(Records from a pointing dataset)
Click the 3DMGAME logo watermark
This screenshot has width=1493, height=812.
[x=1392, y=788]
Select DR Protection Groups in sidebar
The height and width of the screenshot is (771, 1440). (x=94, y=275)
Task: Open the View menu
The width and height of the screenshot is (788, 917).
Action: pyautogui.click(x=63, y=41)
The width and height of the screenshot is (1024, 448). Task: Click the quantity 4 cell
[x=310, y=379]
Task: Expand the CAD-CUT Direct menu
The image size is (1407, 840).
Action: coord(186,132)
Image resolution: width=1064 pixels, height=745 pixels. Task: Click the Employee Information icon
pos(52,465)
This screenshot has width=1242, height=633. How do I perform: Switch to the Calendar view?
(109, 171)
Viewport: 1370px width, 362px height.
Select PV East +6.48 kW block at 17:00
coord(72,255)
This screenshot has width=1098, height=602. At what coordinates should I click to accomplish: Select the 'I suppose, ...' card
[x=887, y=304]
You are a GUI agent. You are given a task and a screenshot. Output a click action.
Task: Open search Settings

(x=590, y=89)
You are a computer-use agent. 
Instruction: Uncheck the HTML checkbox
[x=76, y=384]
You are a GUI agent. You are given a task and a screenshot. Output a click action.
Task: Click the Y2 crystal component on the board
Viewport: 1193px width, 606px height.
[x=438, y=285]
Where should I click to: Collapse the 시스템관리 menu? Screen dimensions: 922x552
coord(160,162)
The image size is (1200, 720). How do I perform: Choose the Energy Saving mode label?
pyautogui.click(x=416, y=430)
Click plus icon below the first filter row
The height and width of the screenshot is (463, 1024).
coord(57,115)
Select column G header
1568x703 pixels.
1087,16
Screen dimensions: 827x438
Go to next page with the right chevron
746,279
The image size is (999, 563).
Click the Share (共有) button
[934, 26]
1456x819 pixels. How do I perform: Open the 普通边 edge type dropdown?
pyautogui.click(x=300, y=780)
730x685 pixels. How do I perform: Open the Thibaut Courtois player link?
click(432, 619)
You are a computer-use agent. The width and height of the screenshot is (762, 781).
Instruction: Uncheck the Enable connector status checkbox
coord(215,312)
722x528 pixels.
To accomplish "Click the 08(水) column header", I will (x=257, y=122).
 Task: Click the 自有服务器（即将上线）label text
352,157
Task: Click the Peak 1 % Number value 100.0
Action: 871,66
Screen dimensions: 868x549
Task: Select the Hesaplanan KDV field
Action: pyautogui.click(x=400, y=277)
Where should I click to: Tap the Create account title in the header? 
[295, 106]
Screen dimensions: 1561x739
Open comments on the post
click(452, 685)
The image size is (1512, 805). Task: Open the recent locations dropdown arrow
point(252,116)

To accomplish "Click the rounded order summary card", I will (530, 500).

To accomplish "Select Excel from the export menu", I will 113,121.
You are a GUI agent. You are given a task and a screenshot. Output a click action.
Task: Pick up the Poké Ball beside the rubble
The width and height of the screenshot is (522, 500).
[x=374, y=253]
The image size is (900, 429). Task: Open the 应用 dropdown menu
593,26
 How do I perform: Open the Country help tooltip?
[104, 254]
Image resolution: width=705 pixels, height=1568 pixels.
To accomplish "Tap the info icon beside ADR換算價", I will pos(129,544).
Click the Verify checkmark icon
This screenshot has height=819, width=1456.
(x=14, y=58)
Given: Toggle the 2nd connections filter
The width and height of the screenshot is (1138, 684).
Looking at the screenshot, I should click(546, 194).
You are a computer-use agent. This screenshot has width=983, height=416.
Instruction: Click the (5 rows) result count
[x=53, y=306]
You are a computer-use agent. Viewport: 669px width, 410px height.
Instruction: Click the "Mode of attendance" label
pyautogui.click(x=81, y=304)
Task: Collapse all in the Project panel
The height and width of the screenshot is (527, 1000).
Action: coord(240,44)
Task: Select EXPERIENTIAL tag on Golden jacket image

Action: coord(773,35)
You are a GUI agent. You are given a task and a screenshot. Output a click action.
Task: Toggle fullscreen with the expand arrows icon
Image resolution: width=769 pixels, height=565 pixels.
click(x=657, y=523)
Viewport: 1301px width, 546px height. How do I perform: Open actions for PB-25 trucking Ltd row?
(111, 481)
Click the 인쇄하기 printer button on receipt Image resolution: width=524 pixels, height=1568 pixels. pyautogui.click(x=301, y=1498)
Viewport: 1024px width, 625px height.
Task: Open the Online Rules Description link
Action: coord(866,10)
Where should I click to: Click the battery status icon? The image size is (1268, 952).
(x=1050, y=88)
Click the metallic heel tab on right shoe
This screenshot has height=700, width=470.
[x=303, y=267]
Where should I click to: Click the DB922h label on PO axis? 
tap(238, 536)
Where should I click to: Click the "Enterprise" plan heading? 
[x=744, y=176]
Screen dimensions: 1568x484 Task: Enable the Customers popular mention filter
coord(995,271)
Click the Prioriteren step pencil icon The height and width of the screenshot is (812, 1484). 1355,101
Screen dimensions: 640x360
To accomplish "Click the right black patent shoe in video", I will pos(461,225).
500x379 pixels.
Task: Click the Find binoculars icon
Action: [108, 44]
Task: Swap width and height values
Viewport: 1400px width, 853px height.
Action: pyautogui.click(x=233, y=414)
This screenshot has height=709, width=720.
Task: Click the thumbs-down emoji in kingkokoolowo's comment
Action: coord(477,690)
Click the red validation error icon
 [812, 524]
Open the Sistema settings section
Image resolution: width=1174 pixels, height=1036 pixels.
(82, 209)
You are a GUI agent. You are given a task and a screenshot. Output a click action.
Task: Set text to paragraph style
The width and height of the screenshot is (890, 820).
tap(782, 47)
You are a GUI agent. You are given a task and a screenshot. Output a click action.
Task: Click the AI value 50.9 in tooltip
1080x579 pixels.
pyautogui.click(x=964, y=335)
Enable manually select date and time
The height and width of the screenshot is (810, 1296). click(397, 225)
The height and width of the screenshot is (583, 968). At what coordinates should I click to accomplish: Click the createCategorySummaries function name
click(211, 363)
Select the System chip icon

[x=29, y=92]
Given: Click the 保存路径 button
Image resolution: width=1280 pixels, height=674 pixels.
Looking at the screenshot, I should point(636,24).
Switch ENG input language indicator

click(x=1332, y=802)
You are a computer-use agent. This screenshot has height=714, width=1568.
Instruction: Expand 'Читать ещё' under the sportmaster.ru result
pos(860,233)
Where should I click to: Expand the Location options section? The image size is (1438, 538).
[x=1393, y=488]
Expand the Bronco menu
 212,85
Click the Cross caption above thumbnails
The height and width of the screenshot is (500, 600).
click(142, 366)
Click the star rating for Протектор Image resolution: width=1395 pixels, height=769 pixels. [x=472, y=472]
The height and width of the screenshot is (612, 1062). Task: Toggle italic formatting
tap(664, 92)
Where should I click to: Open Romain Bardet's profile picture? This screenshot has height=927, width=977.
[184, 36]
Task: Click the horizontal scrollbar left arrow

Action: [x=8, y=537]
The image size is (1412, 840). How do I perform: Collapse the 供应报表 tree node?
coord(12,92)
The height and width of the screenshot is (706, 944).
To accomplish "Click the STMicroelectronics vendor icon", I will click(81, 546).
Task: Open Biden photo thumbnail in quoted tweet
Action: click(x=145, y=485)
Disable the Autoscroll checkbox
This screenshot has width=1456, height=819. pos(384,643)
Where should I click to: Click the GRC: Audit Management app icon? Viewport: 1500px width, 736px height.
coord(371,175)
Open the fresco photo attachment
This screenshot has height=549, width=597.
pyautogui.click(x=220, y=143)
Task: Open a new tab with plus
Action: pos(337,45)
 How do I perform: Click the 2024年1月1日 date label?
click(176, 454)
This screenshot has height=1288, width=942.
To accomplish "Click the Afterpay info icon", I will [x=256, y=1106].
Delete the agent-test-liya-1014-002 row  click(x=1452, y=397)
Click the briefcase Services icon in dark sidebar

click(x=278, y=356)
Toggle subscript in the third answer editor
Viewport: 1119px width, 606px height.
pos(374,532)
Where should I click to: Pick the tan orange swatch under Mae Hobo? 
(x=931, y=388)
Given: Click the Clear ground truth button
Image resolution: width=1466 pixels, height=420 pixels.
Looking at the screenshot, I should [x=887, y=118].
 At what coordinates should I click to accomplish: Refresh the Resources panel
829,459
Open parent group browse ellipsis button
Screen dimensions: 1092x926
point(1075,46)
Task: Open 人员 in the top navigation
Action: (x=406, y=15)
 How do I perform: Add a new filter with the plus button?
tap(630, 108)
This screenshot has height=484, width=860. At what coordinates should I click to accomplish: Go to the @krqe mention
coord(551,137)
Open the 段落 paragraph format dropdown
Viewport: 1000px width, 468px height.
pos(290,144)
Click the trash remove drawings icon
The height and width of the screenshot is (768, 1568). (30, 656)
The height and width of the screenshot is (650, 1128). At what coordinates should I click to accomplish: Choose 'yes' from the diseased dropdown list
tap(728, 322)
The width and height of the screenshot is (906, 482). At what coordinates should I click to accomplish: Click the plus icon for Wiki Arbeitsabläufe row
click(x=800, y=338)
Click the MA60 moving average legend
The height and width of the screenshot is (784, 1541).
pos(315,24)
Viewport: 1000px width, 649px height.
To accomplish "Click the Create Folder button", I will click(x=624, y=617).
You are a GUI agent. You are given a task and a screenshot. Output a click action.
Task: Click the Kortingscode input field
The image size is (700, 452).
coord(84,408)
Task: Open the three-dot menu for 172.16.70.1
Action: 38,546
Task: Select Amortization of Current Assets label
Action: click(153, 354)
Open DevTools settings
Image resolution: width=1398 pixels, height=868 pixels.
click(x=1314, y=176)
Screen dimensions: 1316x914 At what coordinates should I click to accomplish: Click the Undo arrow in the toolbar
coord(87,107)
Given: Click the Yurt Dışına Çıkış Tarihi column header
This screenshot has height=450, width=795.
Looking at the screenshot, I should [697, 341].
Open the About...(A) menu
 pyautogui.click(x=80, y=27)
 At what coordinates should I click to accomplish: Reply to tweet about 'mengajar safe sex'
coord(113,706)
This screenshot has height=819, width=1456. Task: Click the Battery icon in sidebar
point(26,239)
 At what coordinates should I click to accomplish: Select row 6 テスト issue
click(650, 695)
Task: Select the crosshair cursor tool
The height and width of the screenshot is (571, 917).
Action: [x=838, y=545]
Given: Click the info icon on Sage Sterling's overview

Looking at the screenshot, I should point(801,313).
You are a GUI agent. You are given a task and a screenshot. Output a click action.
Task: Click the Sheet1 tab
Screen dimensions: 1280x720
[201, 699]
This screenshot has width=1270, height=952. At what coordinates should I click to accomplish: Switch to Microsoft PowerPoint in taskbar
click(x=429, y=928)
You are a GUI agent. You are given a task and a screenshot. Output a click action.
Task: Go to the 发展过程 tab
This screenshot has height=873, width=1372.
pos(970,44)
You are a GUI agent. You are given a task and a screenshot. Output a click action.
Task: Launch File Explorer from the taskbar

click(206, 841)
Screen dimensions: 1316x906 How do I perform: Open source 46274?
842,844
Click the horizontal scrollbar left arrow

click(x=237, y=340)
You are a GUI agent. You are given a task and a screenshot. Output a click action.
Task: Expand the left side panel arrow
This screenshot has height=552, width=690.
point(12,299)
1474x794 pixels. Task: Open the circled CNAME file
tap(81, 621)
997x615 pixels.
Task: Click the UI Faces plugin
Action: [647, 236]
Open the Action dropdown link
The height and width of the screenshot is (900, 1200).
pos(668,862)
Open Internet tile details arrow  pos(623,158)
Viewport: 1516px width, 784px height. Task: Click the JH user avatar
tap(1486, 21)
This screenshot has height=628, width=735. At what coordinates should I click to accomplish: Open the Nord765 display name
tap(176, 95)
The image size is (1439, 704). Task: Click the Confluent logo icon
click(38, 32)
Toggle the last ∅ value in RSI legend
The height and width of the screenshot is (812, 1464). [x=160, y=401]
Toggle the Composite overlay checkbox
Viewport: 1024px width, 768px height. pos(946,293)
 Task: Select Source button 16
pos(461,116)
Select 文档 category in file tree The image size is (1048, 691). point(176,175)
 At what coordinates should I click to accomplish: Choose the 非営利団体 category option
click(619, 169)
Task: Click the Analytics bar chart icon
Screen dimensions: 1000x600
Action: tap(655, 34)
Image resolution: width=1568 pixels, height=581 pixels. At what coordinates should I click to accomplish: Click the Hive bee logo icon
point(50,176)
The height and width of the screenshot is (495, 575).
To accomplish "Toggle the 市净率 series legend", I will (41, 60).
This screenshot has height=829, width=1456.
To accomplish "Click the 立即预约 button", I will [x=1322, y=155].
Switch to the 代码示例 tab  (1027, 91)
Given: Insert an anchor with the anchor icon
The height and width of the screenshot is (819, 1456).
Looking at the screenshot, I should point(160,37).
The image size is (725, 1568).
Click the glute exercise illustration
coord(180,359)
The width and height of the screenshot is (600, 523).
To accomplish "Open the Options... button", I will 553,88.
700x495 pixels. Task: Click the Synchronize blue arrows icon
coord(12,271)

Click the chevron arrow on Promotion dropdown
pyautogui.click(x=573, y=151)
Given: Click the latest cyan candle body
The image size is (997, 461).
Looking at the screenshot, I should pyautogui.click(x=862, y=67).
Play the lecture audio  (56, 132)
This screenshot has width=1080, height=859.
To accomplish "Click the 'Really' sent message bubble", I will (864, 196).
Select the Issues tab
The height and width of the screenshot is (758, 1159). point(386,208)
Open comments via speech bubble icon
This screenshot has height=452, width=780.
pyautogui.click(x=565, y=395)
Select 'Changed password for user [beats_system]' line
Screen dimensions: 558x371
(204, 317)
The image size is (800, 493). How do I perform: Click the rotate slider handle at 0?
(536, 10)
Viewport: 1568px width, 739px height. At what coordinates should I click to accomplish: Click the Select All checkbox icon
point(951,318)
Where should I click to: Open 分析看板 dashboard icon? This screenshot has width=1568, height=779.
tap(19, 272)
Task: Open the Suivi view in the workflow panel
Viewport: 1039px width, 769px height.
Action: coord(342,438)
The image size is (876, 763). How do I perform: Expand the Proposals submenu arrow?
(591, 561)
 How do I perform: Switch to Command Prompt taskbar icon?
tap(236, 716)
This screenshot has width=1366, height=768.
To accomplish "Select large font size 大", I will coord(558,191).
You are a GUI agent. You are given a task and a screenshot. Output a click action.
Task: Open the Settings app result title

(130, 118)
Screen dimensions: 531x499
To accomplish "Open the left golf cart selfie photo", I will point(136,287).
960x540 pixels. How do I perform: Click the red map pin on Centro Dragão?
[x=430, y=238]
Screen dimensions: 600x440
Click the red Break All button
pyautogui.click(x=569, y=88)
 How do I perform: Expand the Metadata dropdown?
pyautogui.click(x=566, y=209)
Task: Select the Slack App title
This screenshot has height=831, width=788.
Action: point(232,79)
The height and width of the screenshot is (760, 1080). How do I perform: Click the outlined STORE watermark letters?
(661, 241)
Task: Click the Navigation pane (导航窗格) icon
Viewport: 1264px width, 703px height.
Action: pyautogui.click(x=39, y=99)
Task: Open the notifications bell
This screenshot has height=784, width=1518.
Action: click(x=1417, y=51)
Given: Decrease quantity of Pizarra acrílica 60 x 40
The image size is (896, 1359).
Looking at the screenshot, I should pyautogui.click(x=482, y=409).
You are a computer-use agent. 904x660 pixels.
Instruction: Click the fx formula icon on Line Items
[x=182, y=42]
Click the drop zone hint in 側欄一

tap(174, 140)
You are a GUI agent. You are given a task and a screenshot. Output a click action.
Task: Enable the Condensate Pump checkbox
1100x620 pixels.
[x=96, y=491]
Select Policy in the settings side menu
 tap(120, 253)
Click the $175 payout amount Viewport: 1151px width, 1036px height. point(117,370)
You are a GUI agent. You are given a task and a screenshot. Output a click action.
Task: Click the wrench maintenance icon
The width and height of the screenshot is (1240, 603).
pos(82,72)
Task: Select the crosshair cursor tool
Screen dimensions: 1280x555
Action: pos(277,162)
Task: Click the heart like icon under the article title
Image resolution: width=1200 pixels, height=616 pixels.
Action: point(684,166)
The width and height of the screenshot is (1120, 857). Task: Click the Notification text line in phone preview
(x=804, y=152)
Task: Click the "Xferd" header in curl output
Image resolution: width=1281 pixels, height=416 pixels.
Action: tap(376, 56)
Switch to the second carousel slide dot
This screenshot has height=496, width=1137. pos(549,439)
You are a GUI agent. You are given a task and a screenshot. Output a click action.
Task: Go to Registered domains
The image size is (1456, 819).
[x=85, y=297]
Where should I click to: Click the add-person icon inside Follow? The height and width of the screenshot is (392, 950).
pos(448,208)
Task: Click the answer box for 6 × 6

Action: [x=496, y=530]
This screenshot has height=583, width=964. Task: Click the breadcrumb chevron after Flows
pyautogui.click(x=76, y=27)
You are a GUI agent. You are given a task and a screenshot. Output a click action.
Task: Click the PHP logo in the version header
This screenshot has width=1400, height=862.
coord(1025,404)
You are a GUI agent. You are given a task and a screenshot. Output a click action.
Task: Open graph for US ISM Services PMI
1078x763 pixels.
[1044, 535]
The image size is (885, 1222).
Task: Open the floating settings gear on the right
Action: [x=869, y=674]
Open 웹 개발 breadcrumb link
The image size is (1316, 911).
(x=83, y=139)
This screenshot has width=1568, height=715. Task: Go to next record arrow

• The problem: Copy the data word for word, beginning at the line containing "Screen dimensions: 531x499" and continuing through the line containing "(x=804, y=152)".

• Task solution:
Screen dimensions: 531x499
To accomplish "Open the left golf cart selfie photo", I will point(136,287).
960x540 pixels. How do I perform: Click the red map pin on Centro Dragão?
[x=430, y=238]
Screen dimensions: 600x440
Click the red Break All button
pyautogui.click(x=569, y=88)
 How do I perform: Expand the Metadata dropdown?
pyautogui.click(x=566, y=209)
Task: Select the Slack App title
This screenshot has height=831, width=788.
Action: point(232,79)
The height and width of the screenshot is (760, 1080). How do I perform: Click the outlined STORE watermark letters?
(661, 241)
Task: Click the Navigation pane (导航窗格) icon
Viewport: 1264px width, 703px height.
Action: pyautogui.click(x=39, y=99)
Task: Open the notifications bell
This screenshot has height=784, width=1518.
Action: click(x=1417, y=51)
Given: Decrease quantity of Pizarra acrílica 60 x 40
The image size is (896, 1359).
Looking at the screenshot, I should pyautogui.click(x=482, y=409).
You are a computer-use agent. 904x660 pixels.
Instruction: Click the fx formula icon on Line Items
[x=182, y=42]
Click the drop zone hint in 側欄一

tap(174, 140)
You are a GUI agent. You are given a task and a screenshot. Output a click action.
Task: Enable the Condensate Pump checkbox
1100x620 pixels.
[x=96, y=491]
Select Policy in the settings side menu
 tap(120, 253)
Click the $175 payout amount Viewport: 1151px width, 1036px height. point(117,370)
You are a GUI agent. You are given a task and a screenshot. Output a click action.
Task: Click the wrench maintenance icon
The width and height of the screenshot is (1240, 603).
pos(82,72)
Task: Select the crosshair cursor tool
Screen dimensions: 1280x555
Action: pos(277,162)
Task: Click the heart like icon under the article title
Image resolution: width=1200 pixels, height=616 pixels.
Action: point(684,166)
The width and height of the screenshot is (1120, 857). Task: Click the Notification text line in phone preview
(x=804, y=152)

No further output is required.